What effect does the mutation have on the structure of the protein the gene codes for?
Many different mutations can cause the gene tyrosinase (TYR) to not function the way it should. A mutation can disrupt the conversion of the amino acid tyrosine, which then codes for the pigment melanin. Without this amino acid the skin, eyes and hair will not have proper pigmentation. Mutations to the tyrosinase gene cause oculocutaneous albinism Type 1 (OCA1), which is an autosomal recessive disorder, illustrated by reduced melanin pigment. Autosomal recessive disorders are passed down through families. Two copies of the abnormal gene must be present in order for the disease to develop. OCA1 is further divided into two categories, OCA1A and OCA1B. The difference between these two is that OCA1A tyrosinase activity and melanin synthesis are undetectable.
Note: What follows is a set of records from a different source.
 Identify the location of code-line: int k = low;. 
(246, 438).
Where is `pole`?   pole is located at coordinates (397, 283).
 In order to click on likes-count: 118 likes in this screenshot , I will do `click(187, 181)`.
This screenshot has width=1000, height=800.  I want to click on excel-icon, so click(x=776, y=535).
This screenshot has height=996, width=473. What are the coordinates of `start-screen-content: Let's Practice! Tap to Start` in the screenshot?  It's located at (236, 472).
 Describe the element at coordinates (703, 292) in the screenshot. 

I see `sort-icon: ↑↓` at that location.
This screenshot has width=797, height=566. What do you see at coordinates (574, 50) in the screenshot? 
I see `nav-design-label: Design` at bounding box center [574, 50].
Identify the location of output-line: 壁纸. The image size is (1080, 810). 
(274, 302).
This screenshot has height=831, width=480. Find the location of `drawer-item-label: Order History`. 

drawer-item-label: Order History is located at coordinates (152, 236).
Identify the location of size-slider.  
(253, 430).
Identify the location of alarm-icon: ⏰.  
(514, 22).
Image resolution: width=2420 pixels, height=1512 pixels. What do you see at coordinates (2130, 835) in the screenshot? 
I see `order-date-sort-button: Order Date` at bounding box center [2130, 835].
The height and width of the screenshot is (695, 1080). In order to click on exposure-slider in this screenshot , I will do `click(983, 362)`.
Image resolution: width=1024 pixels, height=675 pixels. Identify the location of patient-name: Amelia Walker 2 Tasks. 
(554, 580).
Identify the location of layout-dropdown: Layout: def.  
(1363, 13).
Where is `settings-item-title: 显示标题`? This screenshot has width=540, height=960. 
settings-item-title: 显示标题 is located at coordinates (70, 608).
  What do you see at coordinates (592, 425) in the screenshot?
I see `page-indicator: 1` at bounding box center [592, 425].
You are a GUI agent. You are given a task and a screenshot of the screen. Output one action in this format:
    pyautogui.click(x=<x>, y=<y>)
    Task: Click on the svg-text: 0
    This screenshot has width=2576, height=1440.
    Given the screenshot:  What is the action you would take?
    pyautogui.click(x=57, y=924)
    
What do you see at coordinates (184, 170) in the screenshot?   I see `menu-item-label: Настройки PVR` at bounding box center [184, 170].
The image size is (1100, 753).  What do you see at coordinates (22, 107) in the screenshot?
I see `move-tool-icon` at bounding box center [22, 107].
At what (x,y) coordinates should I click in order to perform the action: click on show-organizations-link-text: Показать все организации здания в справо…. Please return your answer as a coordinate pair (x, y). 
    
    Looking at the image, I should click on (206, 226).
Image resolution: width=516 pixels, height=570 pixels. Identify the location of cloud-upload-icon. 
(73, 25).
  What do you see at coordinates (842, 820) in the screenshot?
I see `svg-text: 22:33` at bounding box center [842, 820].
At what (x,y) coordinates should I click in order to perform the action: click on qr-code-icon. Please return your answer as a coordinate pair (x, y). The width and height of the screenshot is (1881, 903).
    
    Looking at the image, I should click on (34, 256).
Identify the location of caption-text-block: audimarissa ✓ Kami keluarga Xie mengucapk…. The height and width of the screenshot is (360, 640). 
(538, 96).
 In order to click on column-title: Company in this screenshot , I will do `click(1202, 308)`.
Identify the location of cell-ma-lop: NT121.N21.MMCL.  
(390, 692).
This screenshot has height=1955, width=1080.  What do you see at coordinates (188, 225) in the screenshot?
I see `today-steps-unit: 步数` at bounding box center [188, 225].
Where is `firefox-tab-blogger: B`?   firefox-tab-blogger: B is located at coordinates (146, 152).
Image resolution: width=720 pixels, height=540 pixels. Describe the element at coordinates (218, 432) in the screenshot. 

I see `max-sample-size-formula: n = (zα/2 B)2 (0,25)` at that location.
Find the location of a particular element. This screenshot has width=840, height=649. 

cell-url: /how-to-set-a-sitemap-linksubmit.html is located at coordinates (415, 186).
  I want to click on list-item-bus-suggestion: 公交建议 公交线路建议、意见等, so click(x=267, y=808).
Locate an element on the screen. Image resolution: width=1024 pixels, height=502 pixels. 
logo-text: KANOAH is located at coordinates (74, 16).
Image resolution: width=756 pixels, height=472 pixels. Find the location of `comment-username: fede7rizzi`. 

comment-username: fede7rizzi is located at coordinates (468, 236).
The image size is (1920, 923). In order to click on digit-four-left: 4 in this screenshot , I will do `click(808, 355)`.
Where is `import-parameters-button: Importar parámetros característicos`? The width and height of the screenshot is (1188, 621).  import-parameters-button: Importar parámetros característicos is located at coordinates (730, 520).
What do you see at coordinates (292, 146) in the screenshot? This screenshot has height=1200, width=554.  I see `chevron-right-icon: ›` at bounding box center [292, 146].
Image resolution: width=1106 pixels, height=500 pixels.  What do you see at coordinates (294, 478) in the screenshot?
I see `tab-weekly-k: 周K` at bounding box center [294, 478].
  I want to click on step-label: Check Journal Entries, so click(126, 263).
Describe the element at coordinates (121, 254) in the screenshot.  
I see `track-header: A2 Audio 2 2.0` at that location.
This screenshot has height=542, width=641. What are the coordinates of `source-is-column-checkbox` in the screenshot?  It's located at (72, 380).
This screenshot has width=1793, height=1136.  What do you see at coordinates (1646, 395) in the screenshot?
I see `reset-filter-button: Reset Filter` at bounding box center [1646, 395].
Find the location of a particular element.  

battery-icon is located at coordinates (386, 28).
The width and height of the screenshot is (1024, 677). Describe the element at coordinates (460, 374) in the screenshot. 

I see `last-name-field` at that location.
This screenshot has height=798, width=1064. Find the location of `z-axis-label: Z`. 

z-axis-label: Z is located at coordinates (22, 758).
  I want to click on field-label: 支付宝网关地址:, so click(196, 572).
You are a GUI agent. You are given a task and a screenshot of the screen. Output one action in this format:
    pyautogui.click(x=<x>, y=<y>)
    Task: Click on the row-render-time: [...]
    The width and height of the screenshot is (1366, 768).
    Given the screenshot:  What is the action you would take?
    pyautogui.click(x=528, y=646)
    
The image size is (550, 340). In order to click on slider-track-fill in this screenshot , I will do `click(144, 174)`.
In OCA1B tyrosinase activity and melanin synthesis are still present but reduced compared to normal levels.
What is the mechanism of the disorder (what effects does the alteration in function of the protein have on the workings of the cell and the body)?
Albinism consists of a group of inherited abnormalities of melanin synthesis and is typically characterized by a congenital reduction or absence of melanin pigment. The phenotypic heterogeneity of albinism is due to different gene mutations affecting the enzymes and proteins in the melanin pathway, resulting in varying degrees of decreased production.
Melanin is a photoprotective pigment in the skin that absorbs UV light from the sun that is formed in the melanosome organelle of the melanocyte. Melanocytes are found in the basal layer of the epidermis,hair follicles, and pigmented tissues of the eye. People with albinism have mutations in a gene called TYR which is responsible for production of the enzyme tyrosinase, used by cells to convert the amino acid tyrosine into pigment.
Cross section of skin, showing melanocyte and keratinocytes in the basal layer of the epidermis
Effects on Skin:
1) Pale appearance
2) Increased sensibility towards sun
3) Increased risk of skin cancer
Effects on the Optic System:
Since the development of the optic system is highly dependent on the presence of melanin the following effects may occur.
1) Pale irises, red pupils—caused by light reflecting off of the blood vessels in the retina
2) Blindness—without melanin the neuronal tracts leading from the eye to the visual cortex of the brain develop irrationally
3) Diminished depth perception
4) Nystagmus, or fluttering of the eyes—the overstimulation of retinal photoreceptors sends confusing messages to the brain
Diagram of the wild type and mutated type protein and the pathway
Characteristics of wild-type and uw-mutant primary murine melanocytes in culture.
Subcellular distribution of melanogenic proteins in wild-type and mutant primary melanocytes. Wild-type and mutant melanocytes were stained with antibodies and fluorescent probes
What are the symptoms of the disorder?
Albinism is associated with vision problems like:
Albinism is a lifelong condition that does not worsen with time. Although there is no way to treat poor or absent pigment production or correct abnormal vision development, proper eye evaluation and management can be useful. Eye misalignment can be treated with glasses or surgery. Glasses can be prescribed to improve vision and reduce light sensitivity. Magnifying glasses for reading and low vision aids for distance vision can also be helpful. Genetic counseling of affected individuals and their families is recommended. Counselors can provide a detailed explanation of the disorder including the chances of future children being affected.